This invention generally relates to voice recognition systems, and more particularly relates to voice recognition systems used to retrieve items from long lists of items.
Current voice recognition systems require a user to enter the entire name of an item before it can be identified within a collection or list of items. In the case of music players, a user would need to recite the entire name of an album or song title before the album or song title could be properly located. For example, in order to play songs from the album “Hotel California,” the user is required to recite “Hotel California.” If the user recites only a portion of the title (e.g., “Hotel” or “California”), many speech engines will not return “Hotel California” but will typically return a homonym of “Hotel California” (e.g., “Go Tell” for “Hotel”). By requiring the user to state, in exact terms, the selection title, unnecessary rigidity is introduced into the selection process, thereby rendering the voice recognition tools inconvenient for the user to use and master. The problem becomes particularly acute as databases grow larger and larger inasmuch as the user must be able to recall with specificity, a significant number of titles (potentially thousands).
Some attempts have been made to overcome the above-referenced problem by phonically transcribing each word found within a phrase. For example, in the above-referenced example, the words “Hotel” and “California” would be combined in context with one another and the speech engine would come back with the result “Hotel” + “California.” This solution at first, seems to be ideal; however, with large lists comprising several thousand songs, the recognition rate drops significantly because searching for an entire phrase using individual word recognition on average, may require three to four times more entries (one entry for each word in a title) than searching for a match to a complete phrase or full title search.
It is therefore desirable to provide for a flexible speech recognition system that recognizes either full phrases or partial words from long lists of items in a manner that is easy to use.

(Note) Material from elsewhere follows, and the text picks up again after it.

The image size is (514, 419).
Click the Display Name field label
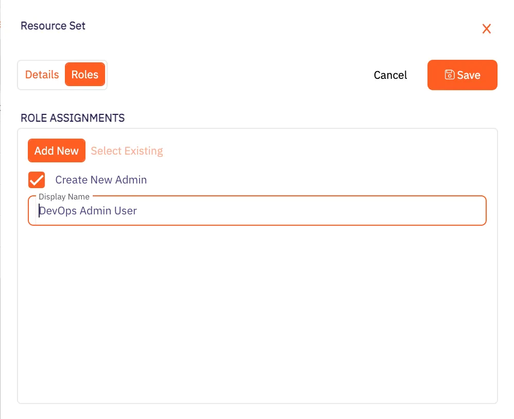coord(64,196)
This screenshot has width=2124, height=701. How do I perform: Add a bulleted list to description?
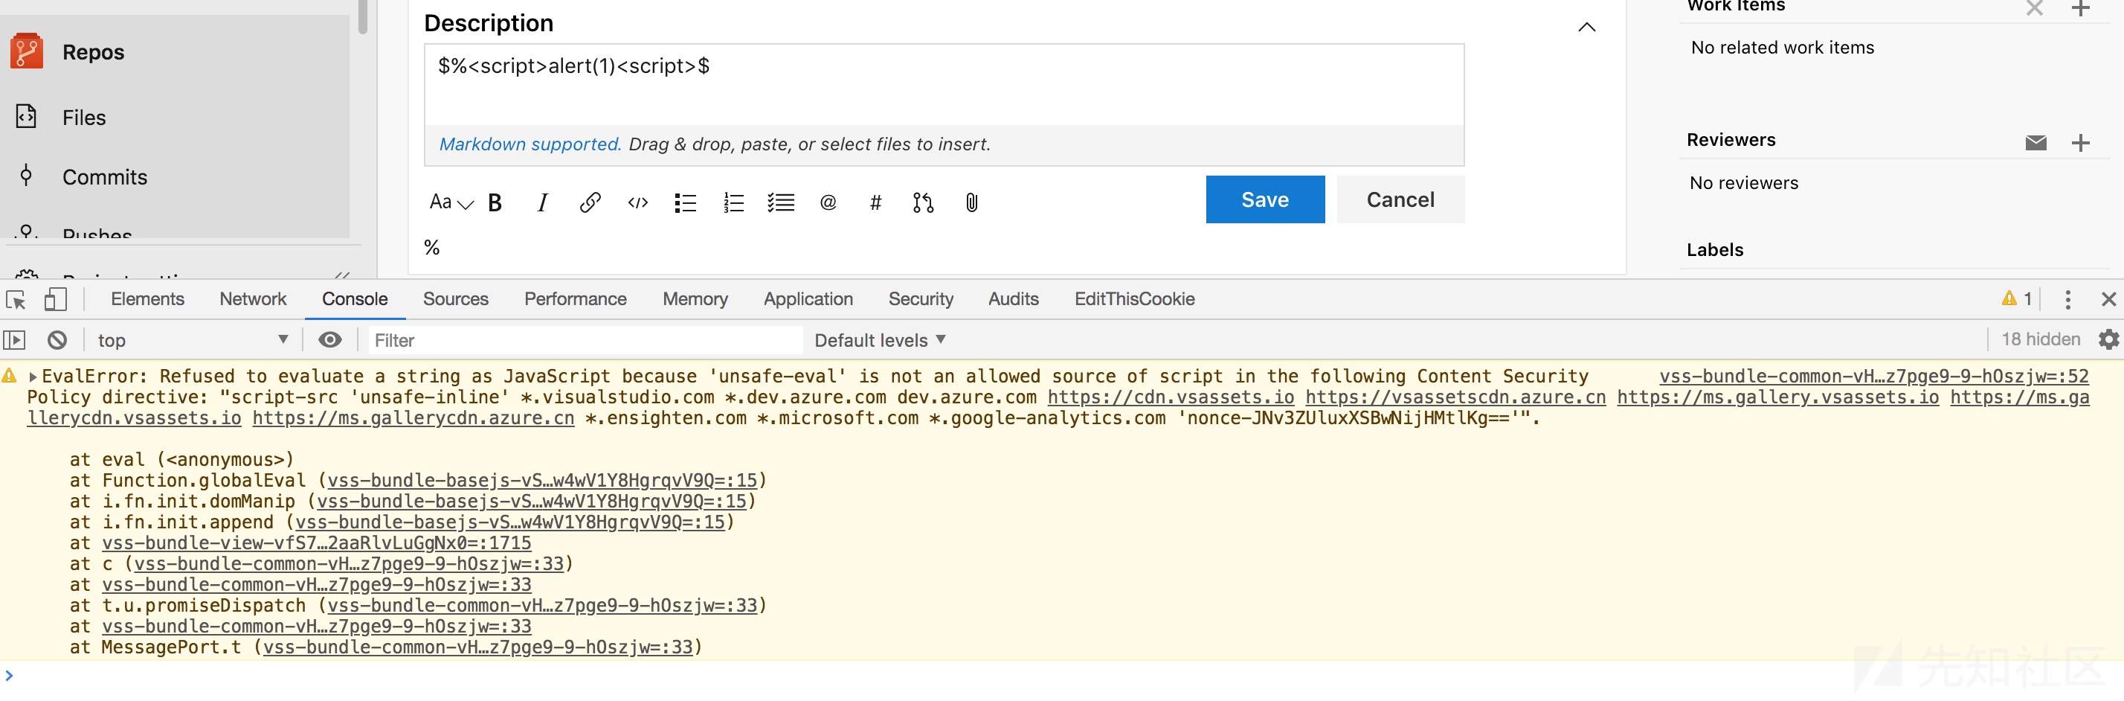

The present invention solves or minimizes the problem associated with multi-context voice recognition search of long lists by conducting simultaneous, multiple dictionary searches. To achieve this and other advantages, in accordance with the purpose of the present invention as embodied and described herein, one aspect of the present invention provides for a speech recognition system having an audio input device for accepting a phrase based, search request. The system has a first speech engine coupled to a phrase based dictionary for searching out matches between the phrase based, search request and one or more entries in the phrase based dictionary. The system further includes a second speech engine coupled to a keyword based dictionary for searching out matches between one or more component words of the phrase based, search request and the one or more entries in the keyword based dictionary.
According to another aspect of the present invention, a method of searching lists of items is provided. The method includes the steps of receiving a spoken request from a user, and passing the spoken request to first and second speech engines. The first speech engine is loaded with a phrase based dictionary, and the second speech engine is loaded with a keyword based dictionary created by parsing keywords from the phrase based dictionary. The method also includes the step of comparing the spoken request with entries contained in the phrase based dictionary. The method further includes a step of comparing the spoken request with entries contained in the keyword based dictionary. The method further generates one or more speech recognition matches based on the steps of comparing.
In one embodiment, the present invention solves the problem associated with finding an entry from a long list of items. One embodiment of the present system allows a user to articulate a complete name or, in the alternative, to conduct a search on one or more words from a complete name.
These and other features, advantages and objects of the present invention will be further understood and appreciated by those skilled in the art by reference to the following specification, claims and appended drawings.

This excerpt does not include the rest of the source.